When I find myself in times of trouble, Mother Mary comes to me. Speaking words of wisdom, let it be.  And in my hour of darkness she is standing right in front of me. Speaking words of wisdom, let it be.
Through the years, many of you have been witness to the absolute love I hold in my heart for the song “Let it Be”.  It’s a song that has appeared in every chapter of my life (sometimes numerous times)….probably since before I can even remember.  The raw spiritual connection and emotional acceptance offered by the lyrics have been validated by so many experiences that have been shared by family, friends, students and teachers throughout the years.  Paul McCartney wrote this famous song about his own mother Mary, who died when he was just 14 years old.
Something deep inside us knows what we need in times of trouble. It turns out this is rarely ever good stern fatherly advice or even friendly advice. In our hours of darkness, broken heartedness, and sheer exhaustion, it turns out that we don’t need very many words at all. What we need is a non-judgmental and caring presence that lets it all just, be. What we need is a kind attention that can embrace the whole of what we are, including our pain and anger and confusion. An attention like a hug.
“Darling, I am here for you.” The great Zen master Thich Nhat Hahn composed this mantra of true presence.  Please consider saying this to yourself. Look in the mirror at your face in the morning and say it. Say it late at night when you can’t sleep. Say it all the time. Be extravagant in offering yourself the gift of kind attention. Let yourself be. Let yourself dare to know you are acceptable and welcome in this life, just as you are. In a teaching with His Holiness not long ago he said quite firmly, “If you make friends with yourself, you will never be alone. When you talk, you are only repeating what you know. But when you listen to yourself, you will always learn something new.”

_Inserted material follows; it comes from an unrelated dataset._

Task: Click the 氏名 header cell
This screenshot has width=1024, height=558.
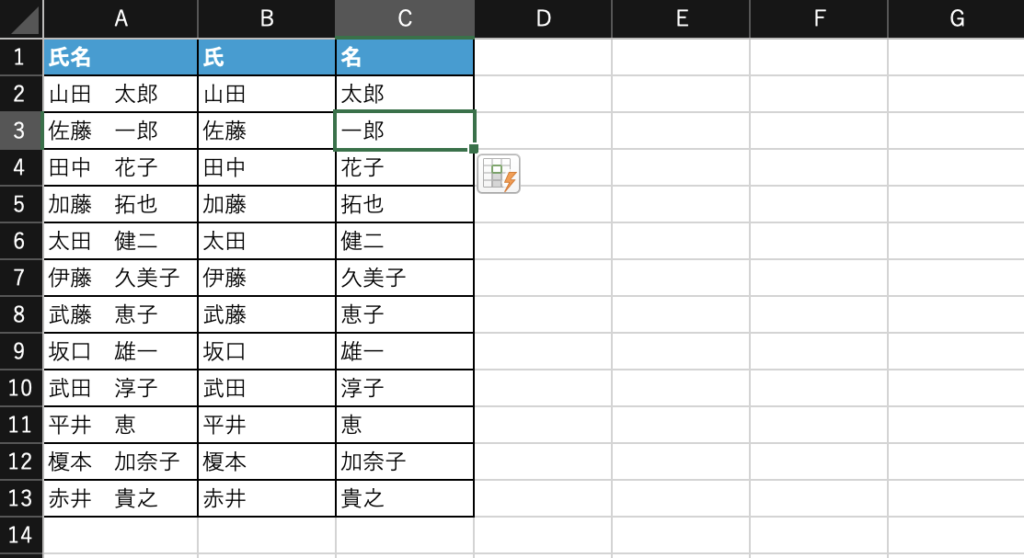Action: tap(120, 57)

“Darling, I am here for you.” Saying such a statement to ourselves can seem outrageously silly until we try it. Then it can seem revolutionary. Think of all the beings you have pinned your hopes on and maybe even tortured trying to get them to give you this kind, accepting attention. And here it is, whenever you need it. Personally, I have had great, life-changing experiences in my life. Yet the slow-motion revelation has been realizing that we can invite the healing power of presence into our lives….and in the simplest, most down to earth way.
It starts with giving up the war with what is. Just for a moment, give up the thinking and scheming…..and even in the midst of all that mental obsessing, come home to the awareness of the present moment, home to the awareness of the body, bruised and tired as it may feel from all that effort and neglect. Let it be. This can bring light to dark places. In Tibetan Buddhism, most specifically Dzogchen, this sort of self-awareness and acceptance is often referred to as Rigpa or “spontaneous presence, unbounded wholeness and awareness” and is considered “the energetic ground” or support for life. Without it there would only be Avidyā, or ignorance.….His Holiness often analogizes Rigpa as ”one’s true nature is like a mirror which reflects with complete openness, but is not affected by the reflections”…..there are no self-judgments.
This can seem a huge paradox. Our minds and bodies are very limited, and deep down we know this. Our cognition and perceptions have been hammered by conditioning. Even in the midst of our frantic mental posturing, we can physically feel how we spin and twist things. But sometimes we can stop for a moment, give up all that and open….trusting that we don’t have to solve everything and that more will be revealed.
One of my dear teachers once told me that he prefers the phrase “let it be” to “let it go” because letting go can feel like too much doing, inviting the ego to take over, ending the sense of being with life.  I immediately loved the phrase because it conveys a gentle movement of availability….allowing….acceptance.  If there is to be an answer to the mystery of our lives, if there is to be healing of the heartbreak and soothing of the trouble, it starts and ends here. We invite in the mothering attention. We let it be.
I have been blessed to study with the sweet and gentle Thich Nhat Hahn seven times throughout my monastic career….I once heard him say that understanding is really acceptance, and acceptance is love.  I’ve held this statement close to my heart for a long time and I believe it to be true. Acceptance is not resignation or passivity….it is the opposite of weakness. It is the quietly courageous movement of allowing what is, to be what it is…..understanding that what will be, will be…..and that more will be revealed.
It turns out that the greatest wisdom and the greatest love is expressed in small moments and movements, not in big sword-brandishing gestures. It does not require straining beyond our simple human selves, just the opposite. It involves daring to silently say “Darling, I am here for you. Let it be.”